Ebbene, si deve in questa sede ribadire l’insegnamento espresso dalla giurisprudenza di legittimita’, per condivise ragioni, in base al quale si e’ rilevato che nessuna prova, in realta’, ha un significato isolato, slegato dal contesto in cui e’ inserita; che occorre necessariamente procedere ad una valutazione complessiva di tutto il materiale probatorio disponibile; che il significato delle prove lo deve stabilire il giudice del merito e che il giudice di legittimita’ non puo’ ad esso sostituirsi sulla base della lettura necessariamente parziale suggeritagli dal ricorso per cassazione (Sez. 5, Sentenza n. 16959 del 12/04/2006, dep. 17/05/2006, Rv. 233464).

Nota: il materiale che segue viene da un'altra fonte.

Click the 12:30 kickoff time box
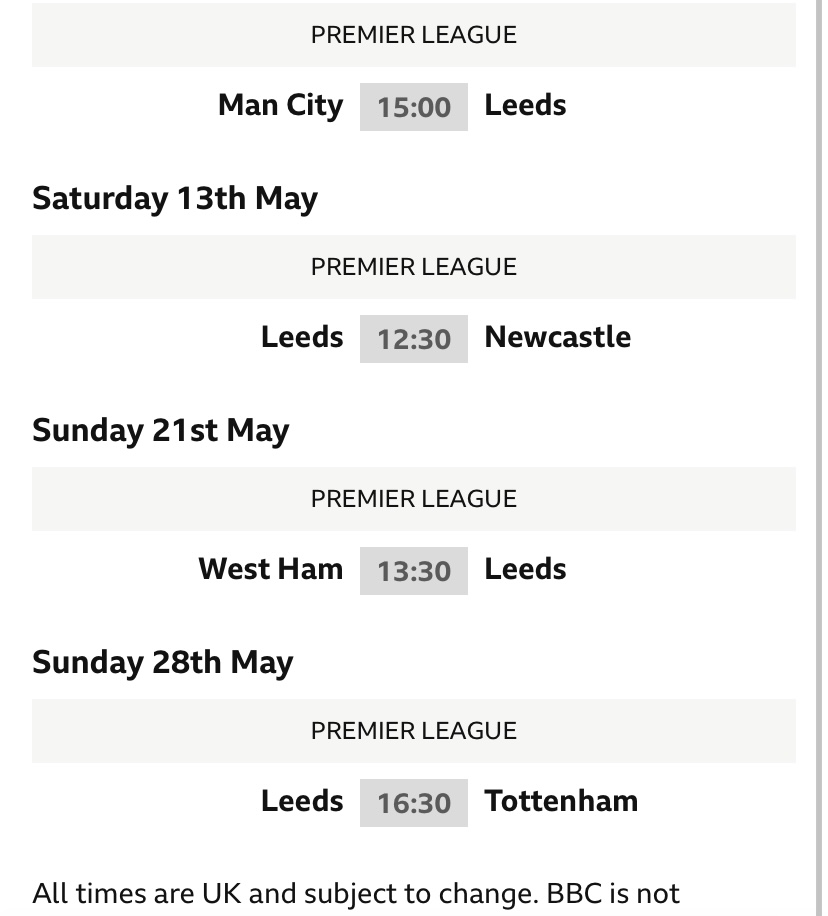The width and height of the screenshot is (828, 916). [414, 339]
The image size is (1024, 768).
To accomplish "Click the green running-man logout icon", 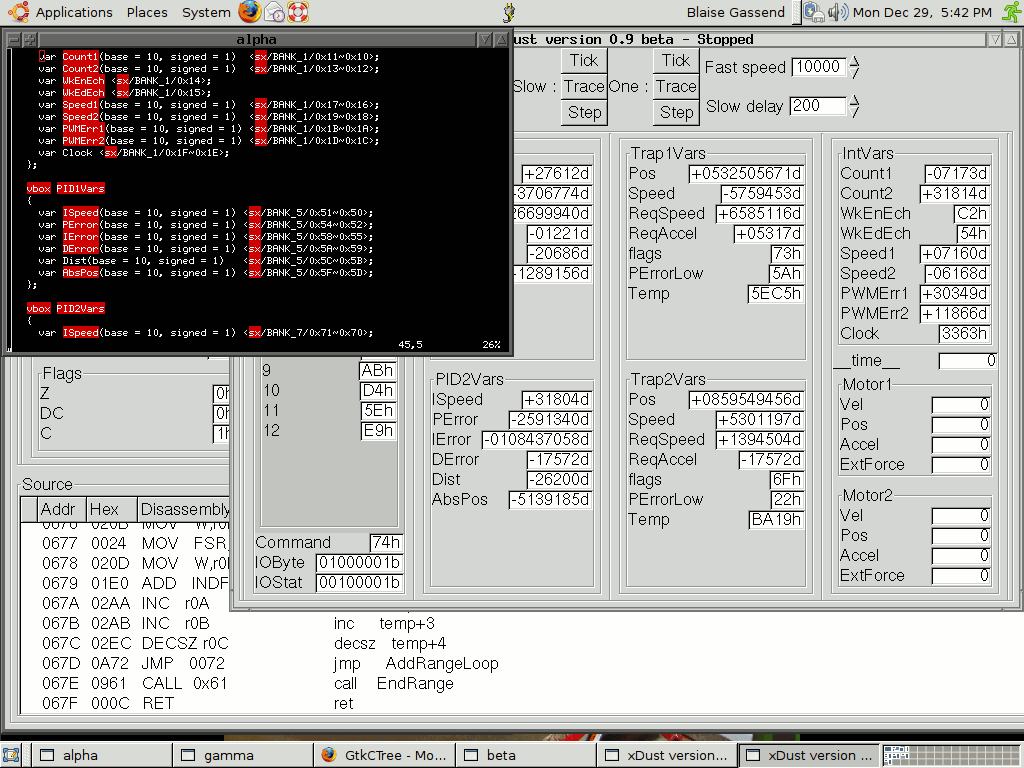I will click(x=1010, y=12).
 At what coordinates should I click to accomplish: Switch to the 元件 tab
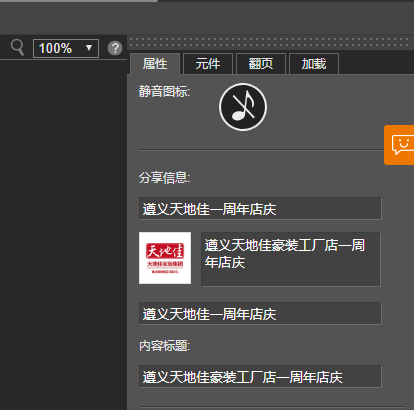click(208, 64)
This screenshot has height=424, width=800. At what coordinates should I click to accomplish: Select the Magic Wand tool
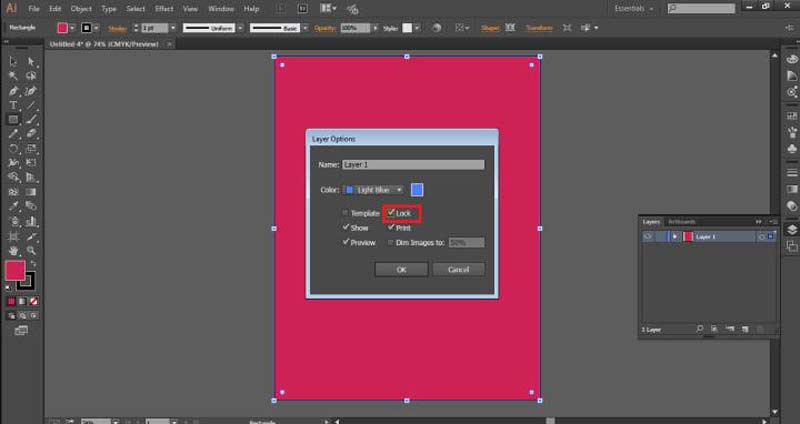tap(13, 76)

1.3 Quanto al secondo motivo, esso e’ manifestamente infondato e percio’ inammissibile.
Sul punto della mancata rinnovazione istruttoria mediante l’espletamento di una perizia cinematica volta a escludere, secondo la ipotetica prospettazione difensiva, “quantomeno la responsabilita’ esclusiva dell’imputato”, si richiama la giurisprudenza univoca di questa Corte secondo cui nel giudizio di appello, la presunzione di tendenziale completezza del materiale probatorio, gia’ raccolto nel contraddittorio di primo grado, rende inammissibile (sicche’ non sussiste alcun obbligo di risposta da parte del giudice del gravame) la richiesta di rinnovazione dell’istruzione dibattimentale che si risolva in una attivita’ “esplorativa” di indagine, finalizzata alla ricerca di prove anche solo eventualmente favorevoli al ricorrente (Sez. 3, n. 23058 del 26/04/2013 Ud. (dep. 29/05/2013) Rv. 256173 – 01).

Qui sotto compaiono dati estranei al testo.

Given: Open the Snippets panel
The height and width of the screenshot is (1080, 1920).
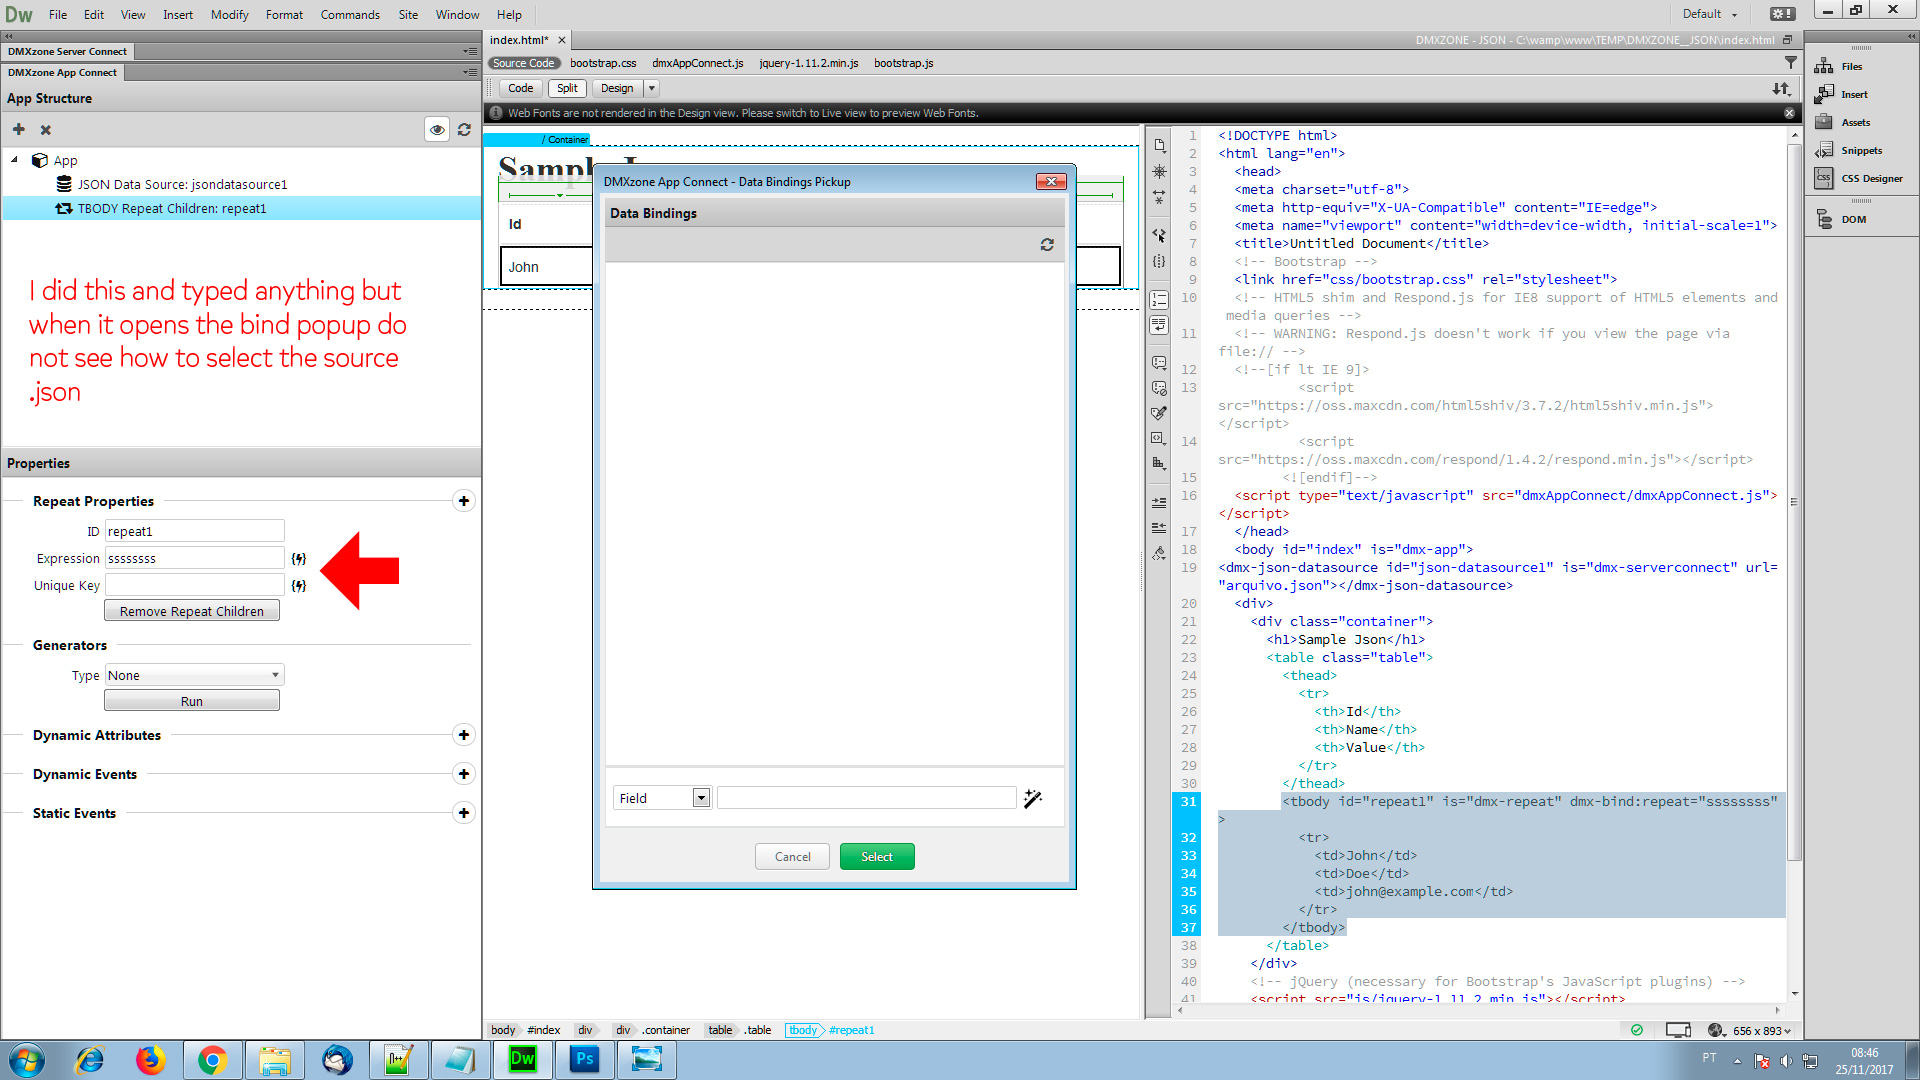Looking at the screenshot, I should click(1850, 150).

Tanto piu’ che la perizia in appello puo’ essere disposta solo laddove il Giudice ritenga di non essere in grado di decidere allo stato degli atti (Sez. 3 n. 7259 del 30.11.2017 rv 273653-01).

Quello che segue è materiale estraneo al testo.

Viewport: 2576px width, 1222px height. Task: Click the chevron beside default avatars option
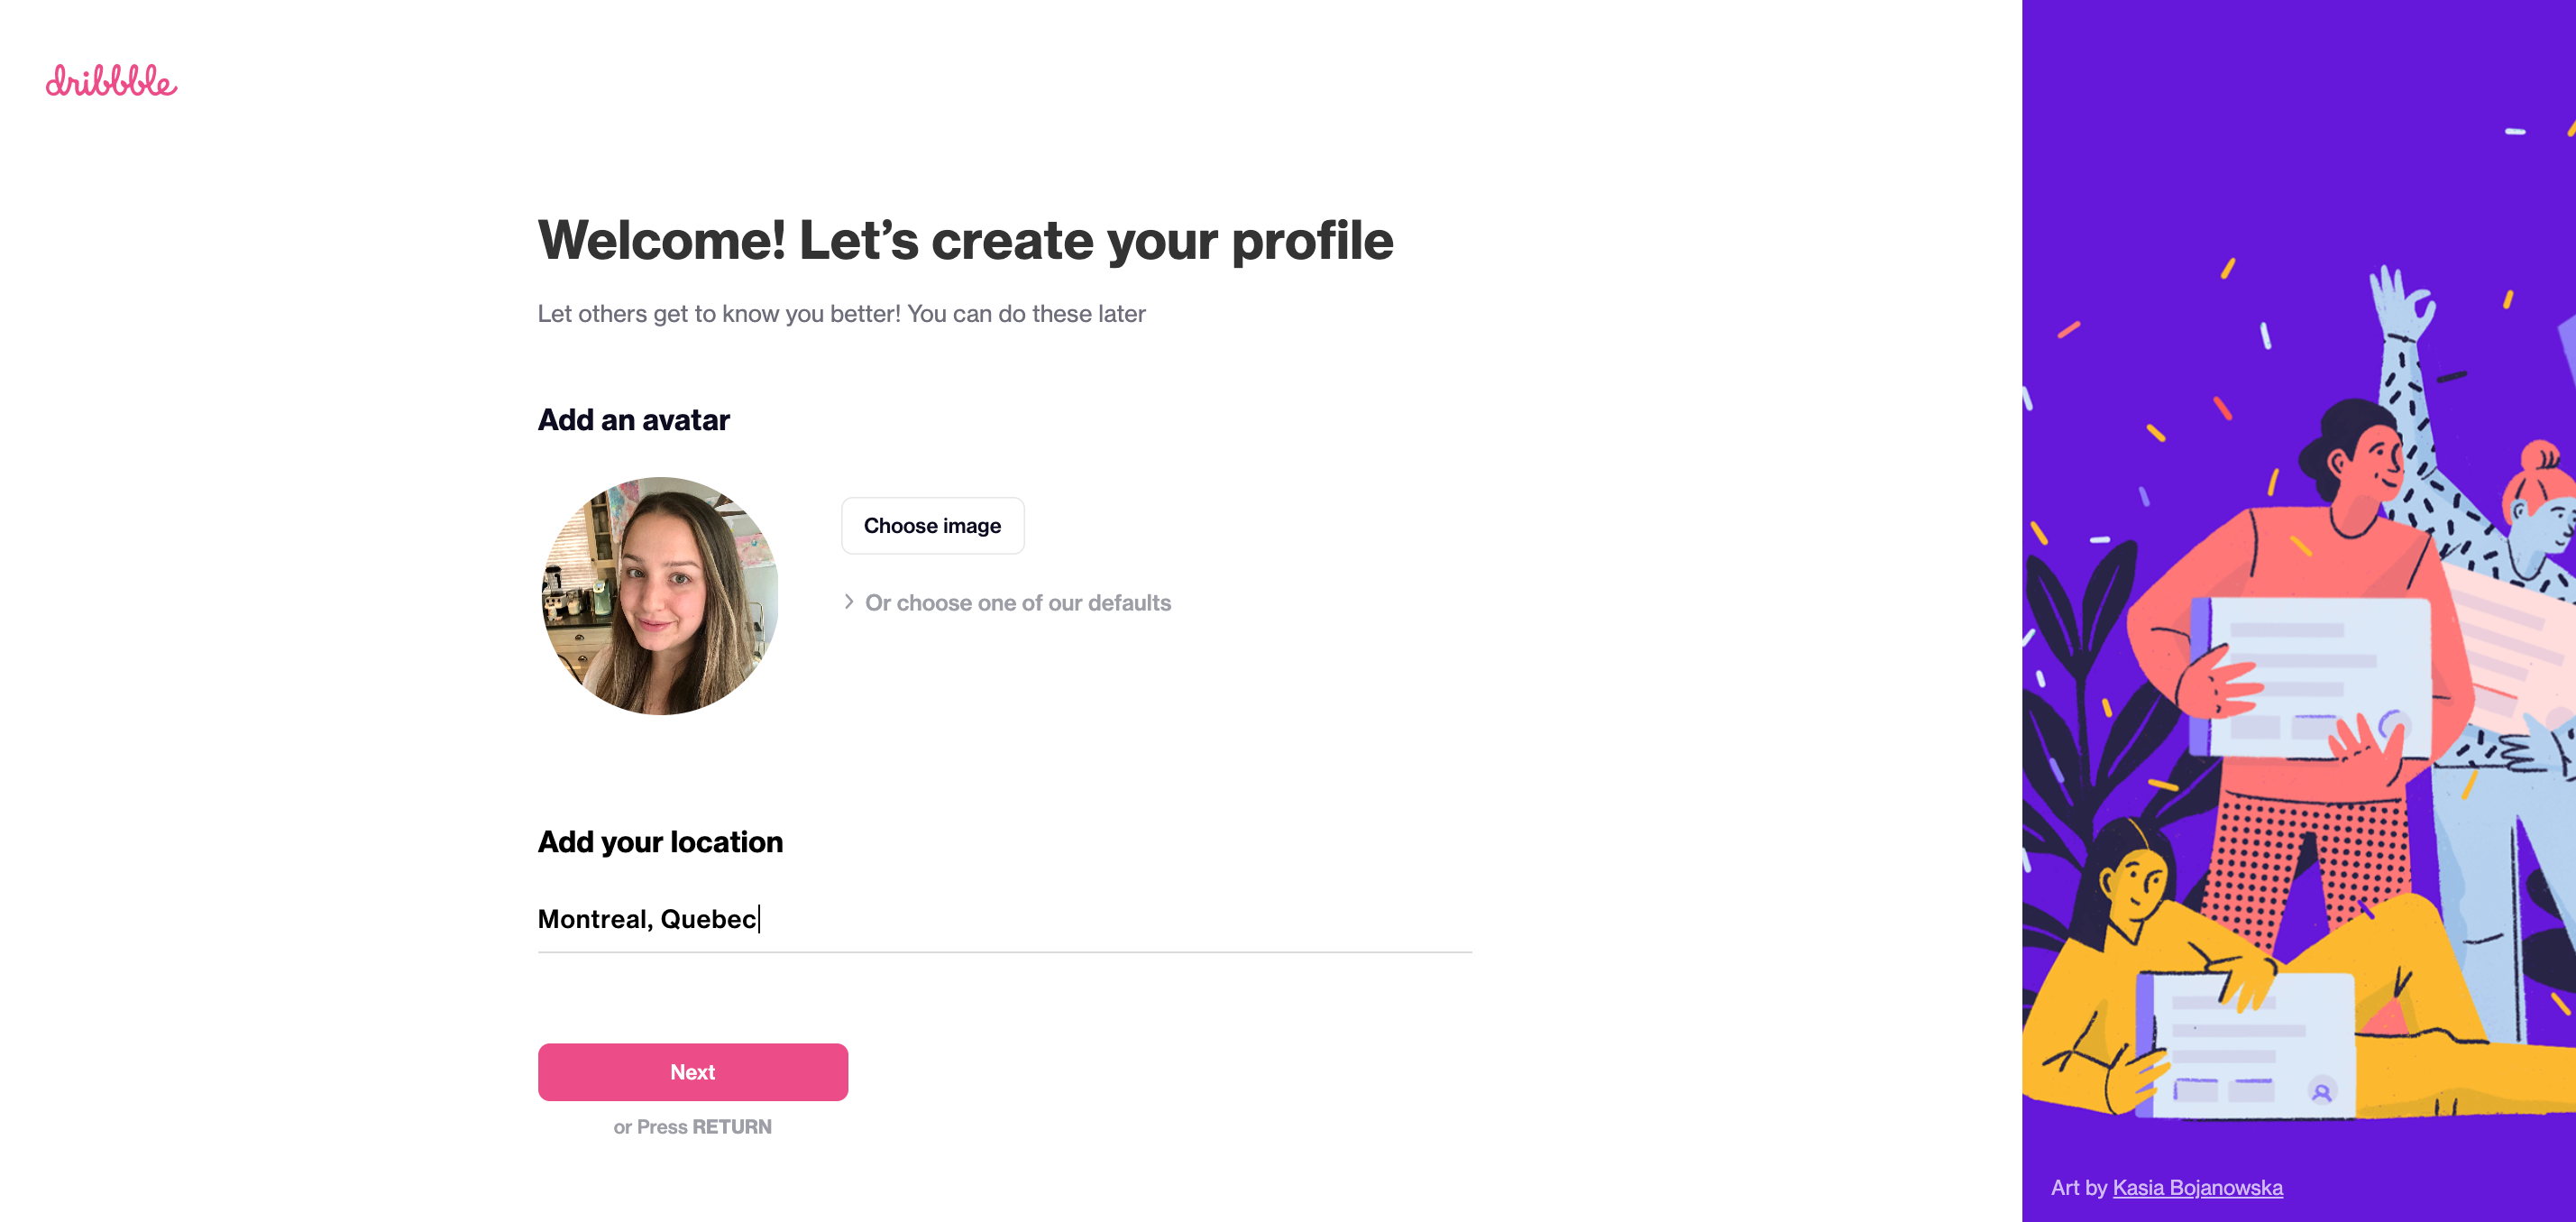(848, 602)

2. In conclusione il ricorso va dichiarato inammissibile e il ricorrente condannato al pagamento delle spese processuali e della somma di duemila Euro in favore della Cassa delle Ammende oltre alla rifusione, in solido con i responsabili civili, delle spese di giudizio alle parti civili, liquidate come in dispositivo.

P.Q.M.

Dichiara inammissibile il ricorso e condanna il ricorrente al pagamento delle spese processuali e della somma di Euro duemila in favore della Cassa delle Ammende. Condanna altresi’ in solido il ricorrente e i responsabili civili (OMISSIS) e (OMISSIS) s.p.a. alla rifusione delle spese di questo giudizio alle parti civili (OMISSIS), (OMISSIS) e (OMISSIS), liquidate in Euro tremilacinquecento,00 oltre accessori come per legge.